The European Medicines Agency (EMA) has published an overview of comments on the revised ICH E2D guidance on definitions and standards of post-authorization safety data. 

Background

The ICH E2D(R1) draft Guideline on “Post-Approval Safety Data: Definitions and Standards for Management and Reporting of Individual Case Safety Reports (ICSRs)” reached Step 2b of the ICH Process in February 2024 and entered the consultation period. The deadline for comments for Europe was 22 June 2024.
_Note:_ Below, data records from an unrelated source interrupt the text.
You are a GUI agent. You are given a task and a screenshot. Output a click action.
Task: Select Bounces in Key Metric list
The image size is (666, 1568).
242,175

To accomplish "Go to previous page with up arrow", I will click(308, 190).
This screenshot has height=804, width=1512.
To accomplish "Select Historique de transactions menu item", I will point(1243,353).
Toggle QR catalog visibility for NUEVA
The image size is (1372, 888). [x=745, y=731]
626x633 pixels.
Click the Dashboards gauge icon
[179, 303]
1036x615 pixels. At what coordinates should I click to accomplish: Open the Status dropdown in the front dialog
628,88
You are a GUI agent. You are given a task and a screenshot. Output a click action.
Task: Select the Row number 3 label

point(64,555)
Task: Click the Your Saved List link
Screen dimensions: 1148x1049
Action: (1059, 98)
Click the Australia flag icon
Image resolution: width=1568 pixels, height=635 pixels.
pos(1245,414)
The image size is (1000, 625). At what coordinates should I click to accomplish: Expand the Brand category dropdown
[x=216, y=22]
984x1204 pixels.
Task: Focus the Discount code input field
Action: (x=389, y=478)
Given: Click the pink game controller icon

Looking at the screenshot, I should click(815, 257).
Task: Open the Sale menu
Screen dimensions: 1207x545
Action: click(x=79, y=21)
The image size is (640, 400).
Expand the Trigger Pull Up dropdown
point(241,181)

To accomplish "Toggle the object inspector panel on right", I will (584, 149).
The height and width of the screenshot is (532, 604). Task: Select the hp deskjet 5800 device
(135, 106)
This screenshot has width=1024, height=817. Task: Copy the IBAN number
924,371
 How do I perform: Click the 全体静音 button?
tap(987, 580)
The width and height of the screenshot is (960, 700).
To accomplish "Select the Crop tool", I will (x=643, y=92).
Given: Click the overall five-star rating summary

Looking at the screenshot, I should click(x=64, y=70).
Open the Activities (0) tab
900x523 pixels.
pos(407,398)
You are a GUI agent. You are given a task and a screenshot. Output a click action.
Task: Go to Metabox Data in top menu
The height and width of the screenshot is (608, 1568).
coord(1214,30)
The draft guidance updates the existing E2D guidance entitled “E2D Post-Approval Safety Data Management: Definitions and Standards for Expedited Reporting”, published in 2003. The revised document is intended to clarify the use of new or increasingly used digital platforms (e.g., social media, websites, internet forums, chat rooms, and software applications (apps) and update terminology and standards for postmarket adverse event reporting.

Comments regarding Digital Platforms

The EMA has published an overview of comments from stakeholders on the associated ICH E2D Post-approval safety data management - Scientific guideline webpage.

Several comments from stakeholders relate to the definition, requirements and handling of digital platforms:

• "A digital platform is the software and technology used..." is misleading as it is rather an interface supported by a software and technology.
• Follow-up requirements for digital platforms not under the responsibility of a MAH are not realistic/feasible.
• It's not clear in the definition what will be the requirements about software applications (apps) in case they or their components fall under the scope of definition of SaMD (software as medical device)
• To what extent are MAHs expected to pursue posts in specific private user groups or in forums requiring registration?

The comments will be forwarded to the ICH E2D Expert Working Group (EWG) for consideration as part of Step 3 of the ICH process.